» **Problem**
In the data, find each line where the word "computer" appears and list that line.

Given data START

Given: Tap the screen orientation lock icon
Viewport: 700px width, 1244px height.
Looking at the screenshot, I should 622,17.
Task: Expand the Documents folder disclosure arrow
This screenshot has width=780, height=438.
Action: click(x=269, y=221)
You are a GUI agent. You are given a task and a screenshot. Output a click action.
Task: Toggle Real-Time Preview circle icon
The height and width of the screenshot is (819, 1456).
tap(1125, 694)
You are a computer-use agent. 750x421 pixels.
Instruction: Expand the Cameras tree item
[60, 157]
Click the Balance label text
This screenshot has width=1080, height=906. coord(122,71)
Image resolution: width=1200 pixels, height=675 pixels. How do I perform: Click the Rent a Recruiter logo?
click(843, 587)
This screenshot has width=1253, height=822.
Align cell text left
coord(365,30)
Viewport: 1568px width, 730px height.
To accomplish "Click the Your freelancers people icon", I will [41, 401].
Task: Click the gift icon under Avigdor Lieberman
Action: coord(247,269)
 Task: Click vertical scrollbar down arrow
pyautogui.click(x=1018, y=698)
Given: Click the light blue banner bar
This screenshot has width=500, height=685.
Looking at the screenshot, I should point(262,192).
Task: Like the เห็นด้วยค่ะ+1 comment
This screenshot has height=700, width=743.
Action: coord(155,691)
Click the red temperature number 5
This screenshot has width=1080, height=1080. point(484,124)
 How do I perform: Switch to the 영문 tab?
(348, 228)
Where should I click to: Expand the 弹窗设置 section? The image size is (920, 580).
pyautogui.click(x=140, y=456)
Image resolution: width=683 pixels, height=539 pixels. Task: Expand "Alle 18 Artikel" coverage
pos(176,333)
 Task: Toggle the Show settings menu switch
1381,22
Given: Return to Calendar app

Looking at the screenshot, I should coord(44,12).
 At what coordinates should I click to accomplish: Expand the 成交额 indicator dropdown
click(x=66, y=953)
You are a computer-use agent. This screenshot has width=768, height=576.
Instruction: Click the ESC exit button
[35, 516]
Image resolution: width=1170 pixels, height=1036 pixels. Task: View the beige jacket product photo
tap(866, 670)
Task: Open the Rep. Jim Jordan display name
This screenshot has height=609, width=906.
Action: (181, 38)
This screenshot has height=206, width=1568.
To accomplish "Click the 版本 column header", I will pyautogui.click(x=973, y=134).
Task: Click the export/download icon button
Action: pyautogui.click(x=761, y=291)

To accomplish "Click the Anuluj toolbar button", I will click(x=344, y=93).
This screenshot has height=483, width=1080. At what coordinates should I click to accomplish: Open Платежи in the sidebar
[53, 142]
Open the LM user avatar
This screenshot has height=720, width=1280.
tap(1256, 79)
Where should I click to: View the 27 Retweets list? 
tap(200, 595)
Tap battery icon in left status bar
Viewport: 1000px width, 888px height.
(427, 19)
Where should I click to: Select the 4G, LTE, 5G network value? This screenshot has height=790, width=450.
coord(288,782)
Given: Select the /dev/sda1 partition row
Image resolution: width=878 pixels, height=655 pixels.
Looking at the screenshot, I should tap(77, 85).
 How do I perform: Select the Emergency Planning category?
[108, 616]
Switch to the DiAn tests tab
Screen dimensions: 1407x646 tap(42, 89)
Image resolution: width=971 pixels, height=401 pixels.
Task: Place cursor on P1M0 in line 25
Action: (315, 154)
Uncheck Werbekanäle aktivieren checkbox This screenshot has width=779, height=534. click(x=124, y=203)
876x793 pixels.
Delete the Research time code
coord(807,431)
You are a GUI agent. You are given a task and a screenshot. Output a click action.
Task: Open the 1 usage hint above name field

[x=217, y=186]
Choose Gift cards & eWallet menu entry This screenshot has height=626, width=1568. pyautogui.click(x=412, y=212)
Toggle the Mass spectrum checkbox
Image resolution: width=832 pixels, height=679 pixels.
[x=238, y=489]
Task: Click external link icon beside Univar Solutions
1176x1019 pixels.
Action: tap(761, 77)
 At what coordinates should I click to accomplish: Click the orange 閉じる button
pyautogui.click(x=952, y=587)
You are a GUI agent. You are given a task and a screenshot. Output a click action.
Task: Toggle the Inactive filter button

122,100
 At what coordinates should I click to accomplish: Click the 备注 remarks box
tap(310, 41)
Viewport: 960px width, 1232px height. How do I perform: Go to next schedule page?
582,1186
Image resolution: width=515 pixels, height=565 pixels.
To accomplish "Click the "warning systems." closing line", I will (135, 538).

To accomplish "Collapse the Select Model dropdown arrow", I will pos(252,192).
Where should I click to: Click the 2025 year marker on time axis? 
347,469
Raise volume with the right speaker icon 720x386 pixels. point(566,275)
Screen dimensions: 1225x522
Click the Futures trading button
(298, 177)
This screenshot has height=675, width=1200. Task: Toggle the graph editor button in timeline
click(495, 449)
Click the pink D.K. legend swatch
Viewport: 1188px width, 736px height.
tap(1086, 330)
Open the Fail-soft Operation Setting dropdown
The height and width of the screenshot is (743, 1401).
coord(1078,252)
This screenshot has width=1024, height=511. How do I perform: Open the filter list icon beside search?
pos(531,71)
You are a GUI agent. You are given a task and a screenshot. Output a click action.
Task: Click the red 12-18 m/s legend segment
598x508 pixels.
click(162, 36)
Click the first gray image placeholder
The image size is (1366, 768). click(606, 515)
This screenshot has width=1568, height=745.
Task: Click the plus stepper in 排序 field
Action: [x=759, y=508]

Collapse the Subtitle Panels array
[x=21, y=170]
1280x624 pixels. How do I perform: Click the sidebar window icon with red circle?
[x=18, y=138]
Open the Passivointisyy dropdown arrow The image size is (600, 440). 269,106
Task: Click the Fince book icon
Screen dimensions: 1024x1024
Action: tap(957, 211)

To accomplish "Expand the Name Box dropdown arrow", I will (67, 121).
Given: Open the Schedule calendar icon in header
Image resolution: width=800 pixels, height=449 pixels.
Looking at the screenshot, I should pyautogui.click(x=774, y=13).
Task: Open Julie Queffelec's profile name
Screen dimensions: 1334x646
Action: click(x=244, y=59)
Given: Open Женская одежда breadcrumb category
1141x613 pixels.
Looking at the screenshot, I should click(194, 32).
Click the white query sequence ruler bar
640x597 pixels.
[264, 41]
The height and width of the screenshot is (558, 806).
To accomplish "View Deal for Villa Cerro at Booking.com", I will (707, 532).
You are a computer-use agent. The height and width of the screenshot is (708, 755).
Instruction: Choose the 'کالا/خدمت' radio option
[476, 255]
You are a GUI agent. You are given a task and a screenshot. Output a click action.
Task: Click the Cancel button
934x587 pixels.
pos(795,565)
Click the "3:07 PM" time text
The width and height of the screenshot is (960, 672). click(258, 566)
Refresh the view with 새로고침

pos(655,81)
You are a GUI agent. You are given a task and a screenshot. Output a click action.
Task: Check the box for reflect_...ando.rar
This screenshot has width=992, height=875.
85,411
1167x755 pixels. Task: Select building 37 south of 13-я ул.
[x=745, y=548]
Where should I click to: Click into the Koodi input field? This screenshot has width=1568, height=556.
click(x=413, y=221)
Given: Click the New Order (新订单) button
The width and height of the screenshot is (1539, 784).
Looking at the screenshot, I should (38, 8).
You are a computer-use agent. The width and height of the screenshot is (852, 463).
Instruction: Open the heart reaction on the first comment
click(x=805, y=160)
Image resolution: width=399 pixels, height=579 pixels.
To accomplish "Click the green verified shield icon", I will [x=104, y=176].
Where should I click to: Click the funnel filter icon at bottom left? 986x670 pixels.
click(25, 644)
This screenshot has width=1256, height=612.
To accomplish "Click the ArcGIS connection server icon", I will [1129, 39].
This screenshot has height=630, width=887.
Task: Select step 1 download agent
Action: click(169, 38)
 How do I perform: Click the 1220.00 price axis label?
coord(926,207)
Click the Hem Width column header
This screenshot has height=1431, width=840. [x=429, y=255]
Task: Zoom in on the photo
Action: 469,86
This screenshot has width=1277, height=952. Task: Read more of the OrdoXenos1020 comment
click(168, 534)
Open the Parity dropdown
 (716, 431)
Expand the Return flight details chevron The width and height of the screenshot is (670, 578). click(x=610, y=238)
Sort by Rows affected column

Given data END

» **Output for this exercise**
You are a computer-use agent. 750x421 pixels.
You are a computer-use agent. This screenshot has width=768, height=576.
You are a computer-use agent. The height and width of the screenshot is (708, 755).
You are a computer-use agent. The width and height of the screenshot is (852, 463).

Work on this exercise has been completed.